Over the past year, I have come across countless resources calling for more churches to be racially and culturally diverse. I have had conversations with pastors and other church leaders wanting to do the diversity ‘thing,’ who are exploring how they might attract congregants of a skin color other than their own. In all honesty, I think this is a worthy goal. As our nation’s demographics change and we become a country where people of color are the majority, it makes sense. If our mono-cultural churches do not learn to embrace the change and at least reflect the communities and neighborhoods surrounding them, the reality is that they will run the risk of irrelevancy and subsequently death.
Those in church leadership understand this well, hence the desire to embrace a new way of doing things: diversity. They want more black and brown people like me to fill the pews, contribute financially and just maybe, if we are lucky enough, serve on a committee or two. But nothing fundamentally changes. We are not represented in leadership. Our traditions, language, or customs are not represented in worship besides that random Chris Tomlin song translated into Spanish. Our opinions are not welcome and our theology, wisdom and expertise are not considered valid. This leaves many feeling like diversity is just another church growth strategy instead of an authentic means to bring about reconciliation in the body of Christ.
It has to be the latter. While growing the numbers of the church is important, Jesus never said that church growth would be the way that unbelievers embraced the gospel message. No, He said they would embrace His truth by our love for one another (John 17). A love that transcends race, culture, gender, and socioeconomic status. A love so strong that it brings together those who have been at odds for so long.
For the church in America to even begin to think it could even start this process, it has to come to grips with its wretched past. The church will have to acknowledge her role in maintaining and even perpetuating the racial stereotypes that have been so commonplace in America at large. These stereotypes are what initially created our racialized congregations and denominations.
One such denomination is the Assemblies of God, which I have been a part of for over 20 years. In the early 1900s, whites like Charles Parham thought it was ungodly to be led by and fellowship with blacks and Latinos. Parham stoked racial fears and drove whites out of a movement that had the potential to be diverse. Fleeing this multicultural assembly, whites went off and started the Assemblies of God which became a formalized denomination in 1914, exactly 100 years ago.
In spite of its racist beginnings, however, the Assemblies of God has made some great strides in diversifying its congregations – otherwise I wouldn’t be where I am today. Because of diversity, a white man led me to the Lord in an Assembly of God congregation over 20 years ago. Because of diversity, I attended and graduated from an Assembly of God college almost 10 years ago and was eventually even licensed by the denomination. But this is where the opportunity has run out! This is where the story, at least for right now, ends as I see that for many congregations diversity does not equal inclusivity.

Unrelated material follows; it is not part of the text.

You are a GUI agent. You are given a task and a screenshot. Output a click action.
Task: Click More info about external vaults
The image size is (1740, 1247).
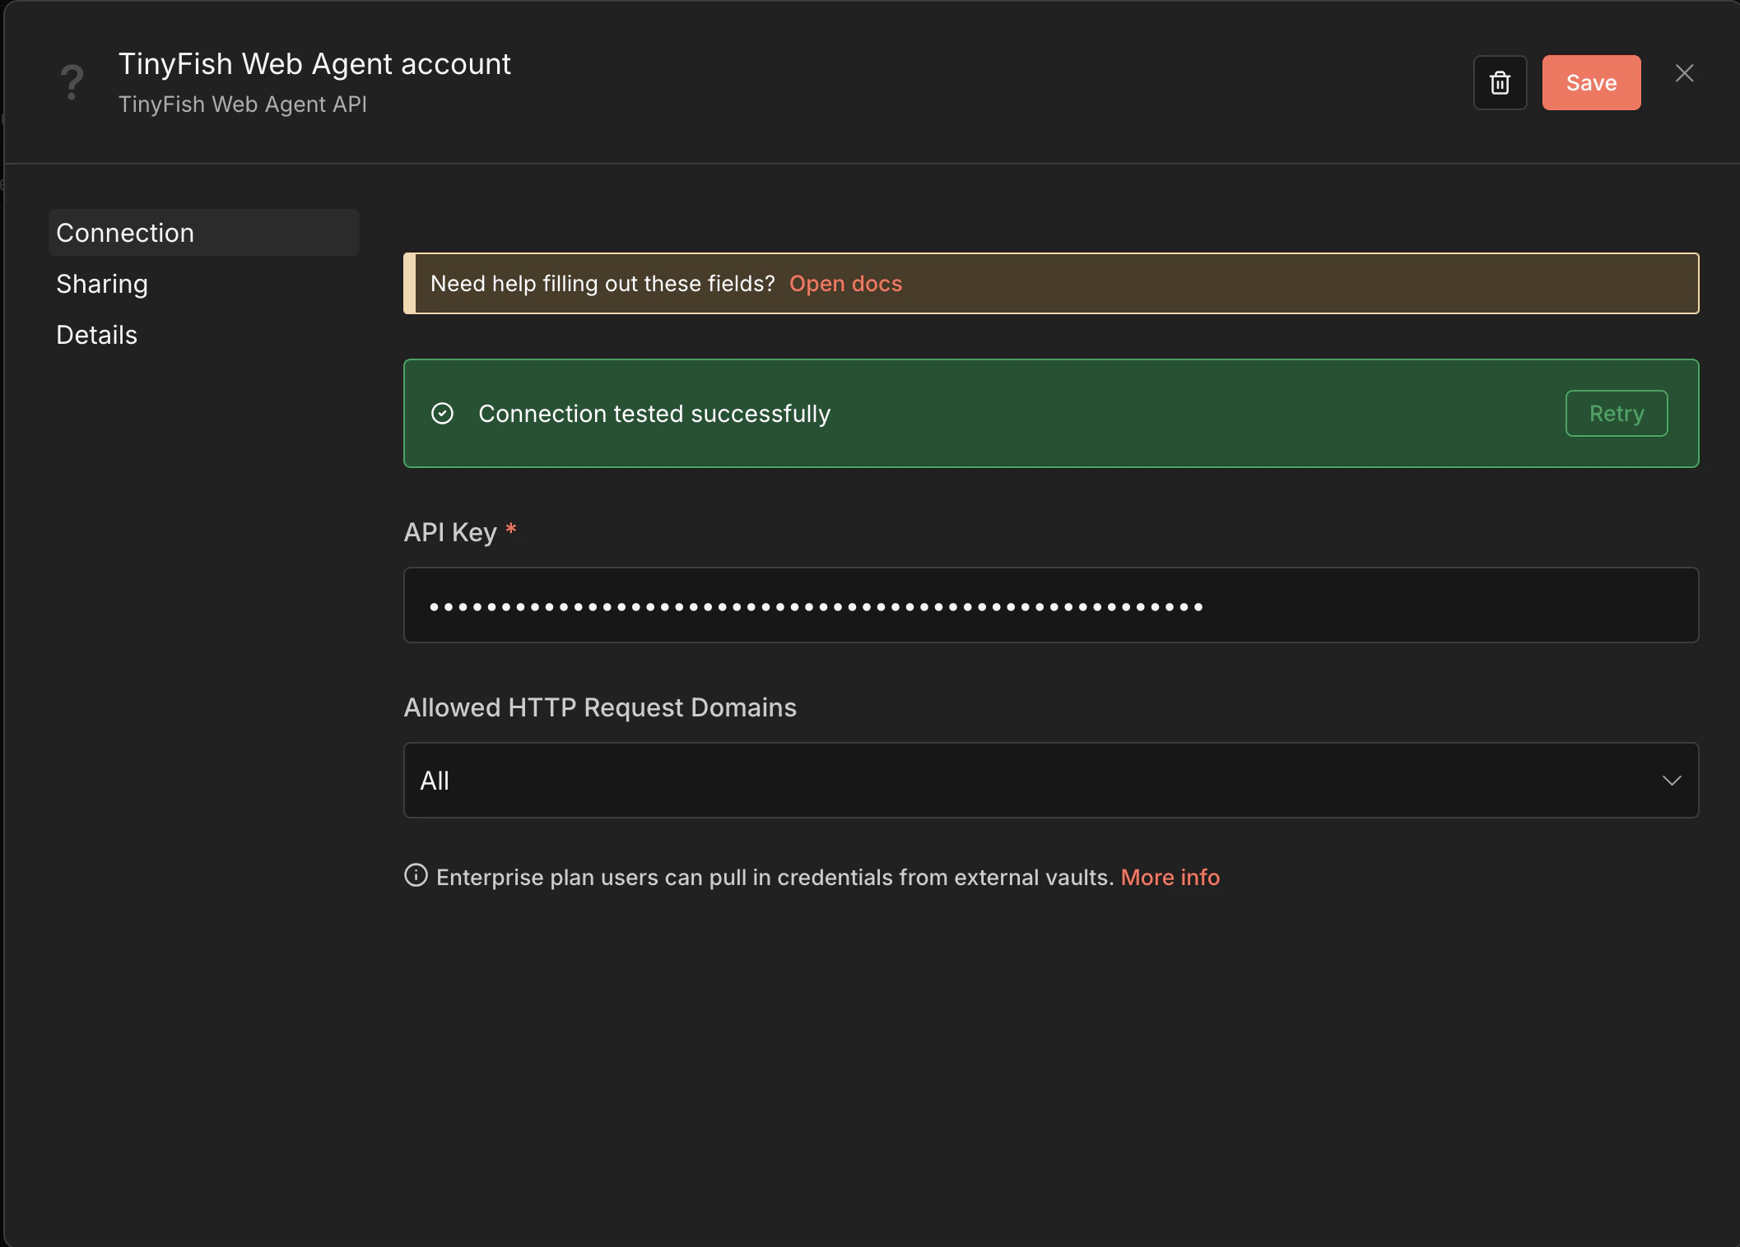click(1170, 877)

The Assemblies of God is only one denomination that has this awful past. I would be remiss if I did not speak of the Presbyterian, Episcopal, Methodist, Covenant, Lutheran, and Catholic congregations that have their own unique history of separation along racial lines. Bringing up and addressing this shared history is necessary because we will not be able to fully reconcile to one another if we can’t understand the reasons why we were separated in the first place.
I understand that this is hard. It is humbling and frankly embarrassing to admit that a people so filled with the Spirit of God could ever look like this. This process of confession and repentance is messy, gut wrenching and downright exhausting. And perhaps, perhaps this is why so many in church leadership opt for doing diversity and skip over this deeper level work of undoing racism. They sincerely want to engage people of color in a different way but find that it is too costly. So they settle for diversity. But diversity just simply isn’t enough.
Embrace the deeper work! For the sake of the kingdom of God which consists of people who look like me, do the deeper work. Have the tough conversation. Confess and apologize on behalf of the church’s racist past. Repent of your own role in maintaining racial stereotypes. Commit to go in a different direction that draws on the gifts and leadership of people of color in your assembly without tokenizing them. Find mentors of color who can guide you in the process and keep you accountable. Read books and blogs from authors of color who can challenge you in your thinking. Listen attentively as people of color share with you their story and experience without silencing them or explaining those experiences away.
As we do these things, we will find ourselves moving beyond diversity and to a place where we are reconciled.
And at last, we will begin to reflect the church that Jesus had always dreamed about: a church that is unified in its God-designed diversity.